Characterization of beta‐adrenergic receptors throughout the replicative life span of IMR‐90 cells

Abstract

Beta-adrenergic receptor number and receptor affinity for isoproterenol were assessed at various in vitro ages of the human diploid fibroblast cell line IMR-90. From population doubling level (PDL) 33 to 44, there was a positive correlation between beta-adrenergic receptor density and PDL (r = 0.709). Beta-adrenergic receptors, assessed by Scatchard analysis of [125I]-iodocyanopindolol (ICYP) binding, increased from 15 fmol/mg protein at PDL 33 to 36 fmol/mg protein at PDL 44. In contrast, from PDL 44 to 59, there was a negative correlation between beta-adrenergic receptor density and PDL (r = 0.768). Receptor density declined to 12 fmol/mg protein at PDL 59. When the density of beta-adrenergic receptors was expressed as receptor per cell, the findings were similar. Receptor agonist affinity for isoproterenol was determined from Hill plots of [125I]-ICYP competition with isoproterenol. There was no change in the dissociation constant for isoproterenol with in vitro age. In humans, serum norepinephrine concentrations increase with age.

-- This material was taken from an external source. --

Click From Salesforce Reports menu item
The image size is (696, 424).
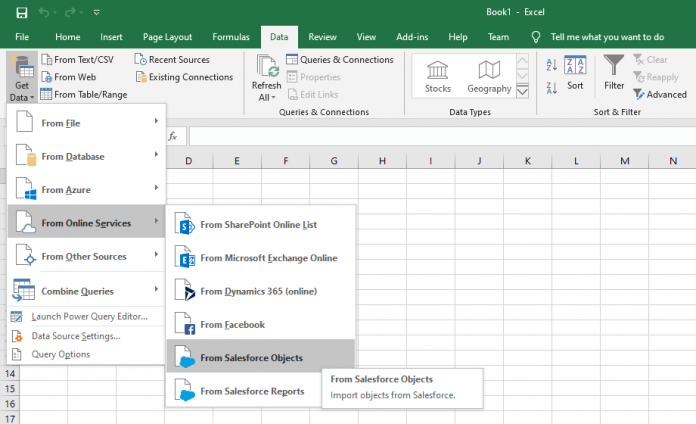coord(252,391)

This increase in serum norepinephrine may be partially responsible for the decreased beta-adrenergic receptor-agonist affinity observed with age in human lymphocytes and rat heart and lung. Similar changes in receptor-agonist affinity are observed in rat heart and human lymphocytes following exposure to beta-agonists and are part of the desensitization process. The present findings are consistent with the hypothesis that the decreases in receptor agonist affinity in rat and man with age are secondary to increases in catecholamine concentrations.